MHERST — Sooner or later, something is going to click and the University of Massachusetts men's basketball team is going to put it all together.
The Minutemen just can't afford to continue to lose games in the manner in which they have — at the foul line.
UMass hasn't been making enough of its free throws while opponents have been going to the line at an alarming rate.
While head coach Bruiser Flint and his players have not been thrilled with some of the officiating in the first four games, they know the onus is on them to adjust to the non-aggressive style of play the referees are trying to enforce by order of the NCAA.
"To tell you the truth, I don't know what else we can do besides keep our feet moving and our hands down," UMass center Kitwana Rhymer said yesterday before the team's practice at Mullins Center.

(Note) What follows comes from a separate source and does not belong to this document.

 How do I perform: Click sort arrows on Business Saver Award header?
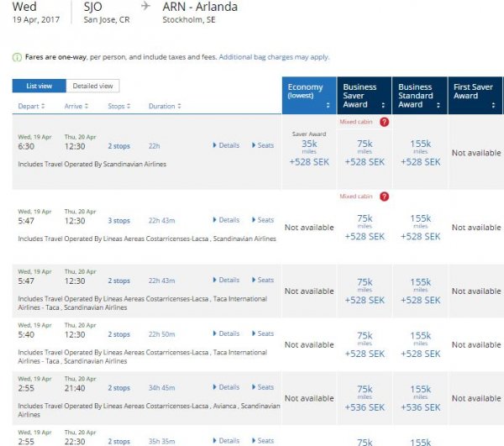pos(384,106)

Since John Calipari came to Amherst in 1989, UMass teams have been strong and physical on defense, and that hasn't changed during the Flint era. But the rules have, all but hamstringing the UMass' big men.
"Last year guys came across the lane and you bumped them. Now you can't," Flint said. "We got a lot of fouls called that way."
Just four games into this season, the number of foul shots attempted and made compared to last year are staggering. The Minutemen averaged 13.8 points a game last year at the foul line. This year it's 17.
But opponents have more than doubled their production at the aptly-named charity stripe, from 14.2 points last year to 29.8 this season.
UMass is outshooting opponents from the floor (44 percent to 42), from behind the 3-point arc (35.7 to 23), have more assists, more steals and fewer turnovers.
The Minutemen are being beaten on the boards by 11 rebounds a game, and they are badly losing the battle at the foul line. Opponents have attempted 41 more free throws and have made 51 more.
With new rules, officials often call it tight for the first few weeks of the season, then loosen up. That was the case a few years ago when the NCAA required officials to blow the whistle on hand checks.
"I think we actually did better than in the first two games," Flint said. "You can't teach a kid not to fight over the screen."
That the team's three losses have come on the road, in the other team's gym with officials from its conference, certainly hasn't helped, but Flint isn't using that as an excuse.
In the 91-76 loss at Oregon Saturday, the Minutemen were hit for 34 fouls and the Ducks made 35 of 46 free throws. The Minutemen missed 15 free throws.
"When your on the road and they give you 37 foul shots and you make 22 . . . you've got to shoot better than that," Flint said.
Other aspects of UMass' game are coming around. Senior guard Monty Mack, who missed the first game due to suspension, struggled in his first two games mainly because he had not practiced due to an ankle injury. But Mack had 26 points against Ducks.
Micah Brand turned in a career-high 19-point game and hauled in nine rebounds as UMass was able to get the ball inside better than the previous three games.
Now the Minutemen have to stop fouling, especially away from the ball, and improve their performance at the free throw stripe.